What is needed here is an exact copy of all the records below.

Given records
%%

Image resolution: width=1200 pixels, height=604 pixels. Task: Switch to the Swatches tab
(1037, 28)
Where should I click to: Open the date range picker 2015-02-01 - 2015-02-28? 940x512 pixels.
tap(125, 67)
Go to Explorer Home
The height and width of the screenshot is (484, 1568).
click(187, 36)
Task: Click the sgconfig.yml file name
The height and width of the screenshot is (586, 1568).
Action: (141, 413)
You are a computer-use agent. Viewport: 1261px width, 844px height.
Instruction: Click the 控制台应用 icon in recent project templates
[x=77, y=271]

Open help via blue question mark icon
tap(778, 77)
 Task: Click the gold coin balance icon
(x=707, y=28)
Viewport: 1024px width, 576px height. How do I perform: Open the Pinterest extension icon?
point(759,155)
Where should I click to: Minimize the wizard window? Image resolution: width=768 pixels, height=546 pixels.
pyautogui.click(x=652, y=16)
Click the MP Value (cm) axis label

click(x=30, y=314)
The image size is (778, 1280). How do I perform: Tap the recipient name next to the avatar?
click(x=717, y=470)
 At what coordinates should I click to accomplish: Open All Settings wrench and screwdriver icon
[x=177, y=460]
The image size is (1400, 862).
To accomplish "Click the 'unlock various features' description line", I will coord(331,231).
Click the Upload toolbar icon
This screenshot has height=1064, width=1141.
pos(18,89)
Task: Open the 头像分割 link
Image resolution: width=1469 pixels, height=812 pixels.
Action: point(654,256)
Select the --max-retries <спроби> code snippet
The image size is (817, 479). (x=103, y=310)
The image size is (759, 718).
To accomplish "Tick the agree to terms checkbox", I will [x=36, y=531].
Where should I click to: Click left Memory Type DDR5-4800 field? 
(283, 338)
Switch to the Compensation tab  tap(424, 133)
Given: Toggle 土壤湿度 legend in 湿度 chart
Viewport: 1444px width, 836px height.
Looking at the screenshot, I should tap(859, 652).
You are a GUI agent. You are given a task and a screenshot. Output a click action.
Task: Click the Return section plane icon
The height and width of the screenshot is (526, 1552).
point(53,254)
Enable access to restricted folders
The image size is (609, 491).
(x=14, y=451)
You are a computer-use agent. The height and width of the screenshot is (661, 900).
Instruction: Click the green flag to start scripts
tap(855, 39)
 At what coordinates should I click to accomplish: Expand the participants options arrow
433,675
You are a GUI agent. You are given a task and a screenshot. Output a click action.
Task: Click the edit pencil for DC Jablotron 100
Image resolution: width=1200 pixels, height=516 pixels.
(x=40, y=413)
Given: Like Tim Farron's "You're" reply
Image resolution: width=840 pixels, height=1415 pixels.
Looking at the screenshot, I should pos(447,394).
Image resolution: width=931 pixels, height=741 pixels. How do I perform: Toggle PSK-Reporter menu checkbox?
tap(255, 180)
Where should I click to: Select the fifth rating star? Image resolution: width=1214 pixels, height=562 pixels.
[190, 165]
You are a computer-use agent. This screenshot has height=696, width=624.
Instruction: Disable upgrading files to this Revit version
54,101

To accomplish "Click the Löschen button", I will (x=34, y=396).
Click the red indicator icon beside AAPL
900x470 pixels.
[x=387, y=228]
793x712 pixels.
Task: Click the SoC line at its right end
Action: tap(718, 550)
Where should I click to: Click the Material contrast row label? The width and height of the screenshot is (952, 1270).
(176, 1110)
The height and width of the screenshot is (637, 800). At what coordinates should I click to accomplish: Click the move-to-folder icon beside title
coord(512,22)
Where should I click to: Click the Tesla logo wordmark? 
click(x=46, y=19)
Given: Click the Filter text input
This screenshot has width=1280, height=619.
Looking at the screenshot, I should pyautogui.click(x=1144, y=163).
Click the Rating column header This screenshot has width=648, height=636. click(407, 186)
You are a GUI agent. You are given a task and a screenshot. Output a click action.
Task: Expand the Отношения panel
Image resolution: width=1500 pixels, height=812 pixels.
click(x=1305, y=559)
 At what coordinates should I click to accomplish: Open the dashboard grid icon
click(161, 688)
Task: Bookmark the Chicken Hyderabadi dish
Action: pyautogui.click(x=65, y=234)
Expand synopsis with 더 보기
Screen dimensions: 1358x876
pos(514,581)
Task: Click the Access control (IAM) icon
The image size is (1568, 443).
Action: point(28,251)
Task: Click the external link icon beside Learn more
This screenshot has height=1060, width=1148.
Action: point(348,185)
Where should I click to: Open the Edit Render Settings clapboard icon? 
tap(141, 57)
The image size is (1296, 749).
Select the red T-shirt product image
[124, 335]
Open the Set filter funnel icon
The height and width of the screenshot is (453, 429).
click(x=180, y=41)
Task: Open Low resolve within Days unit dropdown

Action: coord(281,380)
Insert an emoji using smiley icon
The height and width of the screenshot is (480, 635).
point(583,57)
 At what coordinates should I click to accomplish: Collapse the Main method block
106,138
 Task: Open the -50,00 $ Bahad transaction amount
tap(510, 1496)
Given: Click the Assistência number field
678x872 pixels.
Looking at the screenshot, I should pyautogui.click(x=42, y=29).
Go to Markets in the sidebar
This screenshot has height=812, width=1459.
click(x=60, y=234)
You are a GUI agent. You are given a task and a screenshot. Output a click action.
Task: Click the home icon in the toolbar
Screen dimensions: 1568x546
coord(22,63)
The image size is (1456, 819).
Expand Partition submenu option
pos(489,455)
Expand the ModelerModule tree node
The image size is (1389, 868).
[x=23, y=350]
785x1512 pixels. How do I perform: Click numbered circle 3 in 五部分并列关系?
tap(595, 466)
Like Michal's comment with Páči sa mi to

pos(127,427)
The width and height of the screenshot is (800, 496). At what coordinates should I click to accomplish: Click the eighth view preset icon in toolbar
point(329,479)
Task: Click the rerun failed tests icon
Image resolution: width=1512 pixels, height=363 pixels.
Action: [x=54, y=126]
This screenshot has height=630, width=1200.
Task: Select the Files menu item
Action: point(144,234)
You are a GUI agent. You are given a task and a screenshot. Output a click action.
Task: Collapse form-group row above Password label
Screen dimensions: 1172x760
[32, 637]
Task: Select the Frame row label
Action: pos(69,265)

%%

Output of the exercise
Image resolution: width=1200 pixels, height=604 pixels. Task: Switch to the Swatches tab
(1037, 28)
Where should I click to: Open the date range picker 2015-02-01 - 2015-02-28? 940x512 pixels.
tap(125, 67)
Go to Explorer Home
The height and width of the screenshot is (484, 1568).
click(187, 36)
Task: Click the sgconfig.yml file name
The height and width of the screenshot is (586, 1568).
Action: (141, 413)
You are a computer-use agent. Viewport: 1261px width, 844px height.
Instruction: Click the 控制台应用 icon in recent project templates
[x=77, y=271]

Open help via blue question mark icon
tap(778, 77)
 Task: Click the gold coin balance icon
(x=707, y=28)
Viewport: 1024px width, 576px height. How do I perform: Open the Pinterest extension icon?
point(759,155)
Where should I click to: Minimize the wizard window? Image resolution: width=768 pixels, height=546 pixels.
pyautogui.click(x=652, y=16)
Click the MP Value (cm) axis label

click(x=30, y=314)
The image size is (778, 1280). How do I perform: Tap the recipient name next to the avatar?
click(x=717, y=470)
 At what coordinates should I click to accomplish: Open All Settings wrench and screwdriver icon
[x=177, y=460]
The image size is (1400, 862).
To accomplish "Click the 'unlock various features' description line", I will coord(331,231).
Click the Upload toolbar icon
This screenshot has height=1064, width=1141.
pos(18,89)
Task: Open the 头像分割 link
Image resolution: width=1469 pixels, height=812 pixels.
Action: point(654,256)
Select the --max-retries <спроби> code snippet
The image size is (817, 479). (x=103, y=310)
The image size is (759, 718).
To accomplish "Tick the agree to terms checkbox", I will [x=36, y=531].
Where should I click to: Click left Memory Type DDR5-4800 field? 
(283, 338)
Switch to the Compensation tab  tap(424, 133)
Given: Toggle 土壤湿度 legend in 湿度 chart
Viewport: 1444px width, 836px height.
Looking at the screenshot, I should tap(859, 652).
You are a GUI agent. You are given a task and a screenshot. Output a click action.
Task: Click the Return section plane icon
The height and width of the screenshot is (526, 1552).
point(53,254)
Enable access to restricted folders
The image size is (609, 491).
(x=14, y=451)
You are a computer-use agent. The height and width of the screenshot is (661, 900).
Instruction: Click the green flag to start scripts
tap(855, 39)
 At what coordinates should I click to accomplish: Expand the participants options arrow
433,675
You are a GUI agent. You are given a task and a screenshot. Output a click action.
Task: Click the edit pencil for DC Jablotron 100
Image resolution: width=1200 pixels, height=516 pixels.
(x=40, y=413)
Given: Like Tim Farron's "You're" reply
Image resolution: width=840 pixels, height=1415 pixels.
Looking at the screenshot, I should pos(447,394).
Image resolution: width=931 pixels, height=741 pixels. How do I perform: Toggle PSK-Reporter menu checkbox?
tap(255, 180)
Where should I click to: Select the fifth rating star? Image resolution: width=1214 pixels, height=562 pixels.
[190, 165]
You are a computer-use agent. This screenshot has height=696, width=624.
Instruction: Disable upgrading files to this Revit version
54,101

To accomplish "Click the Löschen button", I will (x=34, y=396).
Click the red indicator icon beside AAPL
900x470 pixels.
[x=387, y=228]
793x712 pixels.
Task: Click the SoC line at its right end
Action: tap(718, 550)
Where should I click to: Click the Material contrast row label? The width and height of the screenshot is (952, 1270).
(176, 1110)
The height and width of the screenshot is (637, 800). At what coordinates should I click to accomplish: Click the move-to-folder icon beside title
coord(512,22)
Where should I click to: Click the Tesla logo wordmark? 
click(x=46, y=19)
Given: Click the Filter text input
This screenshot has width=1280, height=619.
Looking at the screenshot, I should pyautogui.click(x=1144, y=163).
Click the Rating column header This screenshot has width=648, height=636. click(407, 186)
You are a GUI agent. You are given a task and a screenshot. Output a click action.
Task: Expand the Отношения panel
Image resolution: width=1500 pixels, height=812 pixels.
click(x=1305, y=559)
 At what coordinates should I click to accomplish: Open the dashboard grid icon
click(161, 688)
Task: Bookmark the Chicken Hyderabadi dish
Action: pyautogui.click(x=65, y=234)
Expand synopsis with 더 보기
Screen dimensions: 1358x876
pos(514,581)
Task: Click the Access control (IAM) icon
The image size is (1568, 443).
Action: point(28,251)
Task: Click the external link icon beside Learn more
This screenshot has height=1060, width=1148.
Action: point(348,185)
Where should I click to: Open the Edit Render Settings clapboard icon? 
tap(141, 57)
The image size is (1296, 749).
Select the red T-shirt product image
[124, 335]
Open the Set filter funnel icon
The height and width of the screenshot is (453, 429).
click(x=180, y=41)
Task: Open Low resolve within Days unit dropdown

Action: coord(281,380)
Insert an emoji using smiley icon
The height and width of the screenshot is (480, 635).
point(583,57)
 At what coordinates should I click to accomplish: Collapse the Main method block
106,138
 Task: Open the -50,00 $ Bahad transaction amount
tap(510, 1496)
Given: Click the Assistência number field
678x872 pixels.
Looking at the screenshot, I should pyautogui.click(x=42, y=29).
Go to Markets in the sidebar
This screenshot has height=812, width=1459.
click(x=60, y=234)
You are a GUI agent. You are given a task and a screenshot. Output a click action.
Task: Click the home icon in the toolbar
Screen dimensions: 1568x546
coord(22,63)
The image size is (1456, 819).
Expand Partition submenu option
pos(489,455)
Expand the ModelerModule tree node
The image size is (1389, 868).
[x=23, y=350]
785x1512 pixels. How do I perform: Click numbered circle 3 in 五部分并列关系?
tap(595, 466)
Like Michal's comment with Páči sa mi to

pos(127,427)
The width and height of the screenshot is (800, 496). At what coordinates should I click to accomplish: Click the eighth view preset icon in toolbar
point(329,479)
Task: Click the rerun failed tests icon
Image resolution: width=1512 pixels, height=363 pixels.
Action: [x=54, y=126]
This screenshot has height=630, width=1200.
Task: Select the Files menu item
Action: point(144,234)
You are a GUI agent. You are given a task and a screenshot. Output a click action.
Task: Collapse form-group row above Password label
Screen dimensions: 1172x760
[32, 637]
Task: Select the Frame row label
Action: pos(69,265)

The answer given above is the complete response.